■ **Given problem**
Rewrite the records below, changing "info icon" to "information icon" and leaving everything else unchanged.

■ **Information shown**
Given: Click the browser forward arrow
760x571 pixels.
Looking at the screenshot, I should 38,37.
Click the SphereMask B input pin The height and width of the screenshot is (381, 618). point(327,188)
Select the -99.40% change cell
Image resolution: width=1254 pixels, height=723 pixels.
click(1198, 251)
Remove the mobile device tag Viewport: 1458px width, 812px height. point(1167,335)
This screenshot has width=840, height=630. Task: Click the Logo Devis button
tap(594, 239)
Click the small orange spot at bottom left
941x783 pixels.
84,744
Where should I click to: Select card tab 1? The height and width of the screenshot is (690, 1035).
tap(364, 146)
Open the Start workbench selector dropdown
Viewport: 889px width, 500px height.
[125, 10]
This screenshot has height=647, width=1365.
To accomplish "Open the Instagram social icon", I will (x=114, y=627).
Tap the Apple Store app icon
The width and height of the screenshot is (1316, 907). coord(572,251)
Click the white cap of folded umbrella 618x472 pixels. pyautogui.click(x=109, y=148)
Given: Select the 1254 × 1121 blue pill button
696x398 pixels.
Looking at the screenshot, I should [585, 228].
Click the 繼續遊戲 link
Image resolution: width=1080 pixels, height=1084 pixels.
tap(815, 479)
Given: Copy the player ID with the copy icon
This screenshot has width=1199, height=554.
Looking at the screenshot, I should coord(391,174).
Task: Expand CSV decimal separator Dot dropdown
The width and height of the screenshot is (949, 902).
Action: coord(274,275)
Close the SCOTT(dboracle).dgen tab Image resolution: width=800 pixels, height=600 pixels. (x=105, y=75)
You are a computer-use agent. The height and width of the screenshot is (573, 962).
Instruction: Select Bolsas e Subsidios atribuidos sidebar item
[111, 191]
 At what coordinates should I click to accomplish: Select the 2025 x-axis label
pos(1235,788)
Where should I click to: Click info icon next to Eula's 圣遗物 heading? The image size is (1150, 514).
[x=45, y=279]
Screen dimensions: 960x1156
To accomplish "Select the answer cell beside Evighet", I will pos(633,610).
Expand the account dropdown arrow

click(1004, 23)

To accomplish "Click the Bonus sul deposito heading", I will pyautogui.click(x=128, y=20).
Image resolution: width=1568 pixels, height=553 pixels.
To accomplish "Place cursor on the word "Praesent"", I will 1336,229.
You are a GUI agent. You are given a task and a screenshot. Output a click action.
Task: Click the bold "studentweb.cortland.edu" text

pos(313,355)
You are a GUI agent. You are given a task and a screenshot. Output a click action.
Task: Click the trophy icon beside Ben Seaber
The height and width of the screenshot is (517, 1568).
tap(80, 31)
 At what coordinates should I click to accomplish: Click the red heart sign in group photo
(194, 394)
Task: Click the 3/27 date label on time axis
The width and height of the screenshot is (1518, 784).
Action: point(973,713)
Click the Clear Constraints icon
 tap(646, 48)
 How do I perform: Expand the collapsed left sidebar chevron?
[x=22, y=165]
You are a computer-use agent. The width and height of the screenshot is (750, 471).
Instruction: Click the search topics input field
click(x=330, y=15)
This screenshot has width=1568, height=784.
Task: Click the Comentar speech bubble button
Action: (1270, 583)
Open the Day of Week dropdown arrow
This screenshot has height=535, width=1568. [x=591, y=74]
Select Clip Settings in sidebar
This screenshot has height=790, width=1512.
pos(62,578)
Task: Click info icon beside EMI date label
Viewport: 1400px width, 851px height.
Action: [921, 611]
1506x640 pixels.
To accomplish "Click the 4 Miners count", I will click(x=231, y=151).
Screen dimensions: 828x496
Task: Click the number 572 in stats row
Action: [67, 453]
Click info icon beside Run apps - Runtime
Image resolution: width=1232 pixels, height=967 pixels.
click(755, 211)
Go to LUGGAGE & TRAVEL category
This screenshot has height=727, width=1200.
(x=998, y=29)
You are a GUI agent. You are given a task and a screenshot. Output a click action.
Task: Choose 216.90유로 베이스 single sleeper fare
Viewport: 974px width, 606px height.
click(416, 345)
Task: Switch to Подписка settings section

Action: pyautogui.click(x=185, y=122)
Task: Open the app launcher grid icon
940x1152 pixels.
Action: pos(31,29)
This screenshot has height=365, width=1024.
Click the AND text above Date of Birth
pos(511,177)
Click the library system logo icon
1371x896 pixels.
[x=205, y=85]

■ **Exercise result**
Given: Click the browser forward arrow
760x571 pixels.
Looking at the screenshot, I should 38,37.
Click the SphereMask B input pin The height and width of the screenshot is (381, 618). point(327,188)
Select the -99.40% change cell
Image resolution: width=1254 pixels, height=723 pixels.
click(1198, 251)
Remove the mobile device tag Viewport: 1458px width, 812px height. point(1167,335)
This screenshot has width=840, height=630. Task: Click the Logo Devis button
tap(594, 239)
Click the small orange spot at bottom left
941x783 pixels.
84,744
Where should I click to: Select card tab 1? The height and width of the screenshot is (690, 1035).
tap(364, 146)
Open the Start workbench selector dropdown
Viewport: 889px width, 500px height.
[125, 10]
This screenshot has height=647, width=1365.
To accomplish "Open the Instagram social icon", I will (x=114, y=627).
Tap the Apple Store app icon
The width and height of the screenshot is (1316, 907). coord(572,251)
Click the white cap of folded umbrella 618x472 pixels. pyautogui.click(x=109, y=148)
Given: Select the 1254 × 1121 blue pill button
696x398 pixels.
Looking at the screenshot, I should [585, 228].
Click the 繼續遊戲 link
Image resolution: width=1080 pixels, height=1084 pixels.
tap(815, 479)
Given: Copy the player ID with the copy icon
This screenshot has width=1199, height=554.
Looking at the screenshot, I should coord(391,174).
Task: Expand CSV decimal separator Dot dropdown
The width and height of the screenshot is (949, 902).
Action: coord(274,275)
Close the SCOTT(dboracle).dgen tab Image resolution: width=800 pixels, height=600 pixels. (x=105, y=75)
You are a computer-use agent. The height and width of the screenshot is (573, 962).
Instruction: Select Bolsas e Subsidios atribuidos sidebar item
[111, 191]
 At what coordinates should I click to accomplish: Select the 2025 x-axis label
pos(1235,788)
Where should I click to: Click information icon next to Eula's 圣遗物 heading? The image size is (1150, 514).
[x=45, y=279]
Screen dimensions: 960x1156
To accomplish "Select the answer cell beside Evighet", I will pos(633,610).
Expand the account dropdown arrow

click(1004, 23)

To accomplish "Click the Bonus sul deposito heading", I will pyautogui.click(x=128, y=20).
Image resolution: width=1568 pixels, height=553 pixels.
To accomplish "Place cursor on the word "Praesent"", I will 1336,229.
You are a GUI agent. You are given a task and a screenshot. Output a click action.
Task: Click the bold "studentweb.cortland.edu" text

pos(313,355)
You are a GUI agent. You are given a task and a screenshot. Output a click action.
Task: Click the trophy icon beside Ben Seaber
The height and width of the screenshot is (517, 1568).
tap(80, 31)
 At what coordinates should I click to accomplish: Click the red heart sign in group photo
(194, 394)
Task: Click the 3/27 date label on time axis
The width and height of the screenshot is (1518, 784).
Action: point(973,713)
Click the Clear Constraints icon
 tap(646, 48)
 How do I perform: Expand the collapsed left sidebar chevron?
[x=22, y=165]
You are a computer-use agent. The width and height of the screenshot is (750, 471).
Instruction: Click the search topics input field
click(x=330, y=15)
This screenshot has width=1568, height=784.
Task: Click the Comentar speech bubble button
Action: (1270, 583)
Open the Day of Week dropdown arrow
This screenshot has height=535, width=1568. [x=591, y=74]
Select Clip Settings in sidebar
This screenshot has height=790, width=1512.
pos(62,578)
Task: Click information icon beside EMI date label
Viewport: 1400px width, 851px height.
Action: [921, 611]
1506x640 pixels.
To accomplish "Click the 4 Miners count", I will click(x=231, y=151).
Screen dimensions: 828x496
Task: Click the number 572 in stats row
Action: [67, 453]
Click information icon beside Run apps - Runtime
Image resolution: width=1232 pixels, height=967 pixels.
click(755, 211)
Go to LUGGAGE & TRAVEL category
This screenshot has height=727, width=1200.
(x=998, y=29)
You are a GUI agent. You are given a task and a screenshot. Output a click action.
Task: Choose 216.90유로 베이스 single sleeper fare
Viewport: 974px width, 606px height.
click(416, 345)
Task: Switch to Подписка settings section

Action: pyautogui.click(x=185, y=122)
Task: Open the app launcher grid icon
940x1152 pixels.
Action: pos(31,29)
This screenshot has height=365, width=1024.
Click the AND text above Date of Birth
pos(511,177)
Click the library system logo icon
1371x896 pixels.
[x=205, y=85]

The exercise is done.